WORKING DATA:
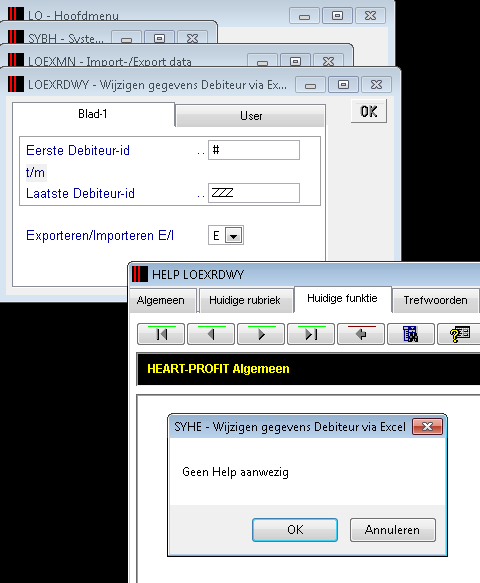Open the Huidige rubriek tab
Screen dimensions: 480x583
coord(245,300)
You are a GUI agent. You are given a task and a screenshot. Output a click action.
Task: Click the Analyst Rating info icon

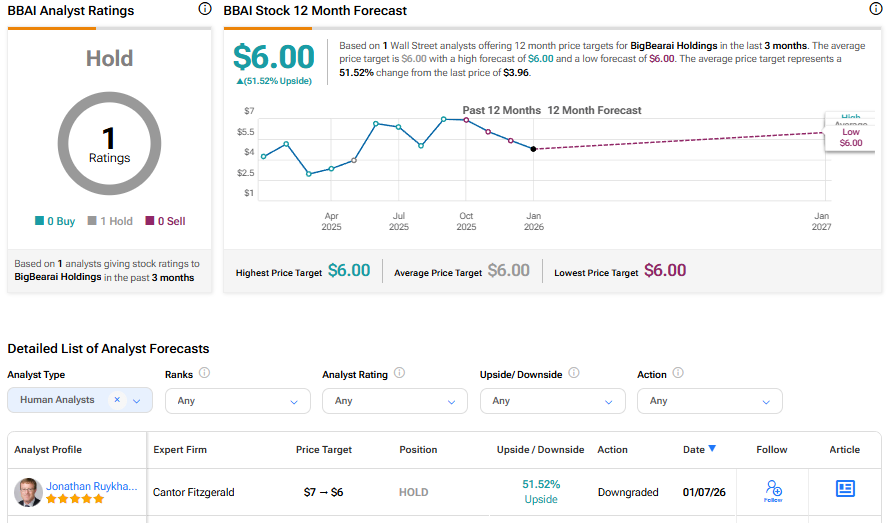(x=399, y=373)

TRY IT: Set down word for word every line from the line containing "You are a GUI" through the last line of the entries, and nothing more; no pictures.

RESULT OF THE TASK:
You are a GUI agent. You are given a task and a screenshot. Output a click action.
Task: Click the Analyst Rating info icon

(x=399, y=373)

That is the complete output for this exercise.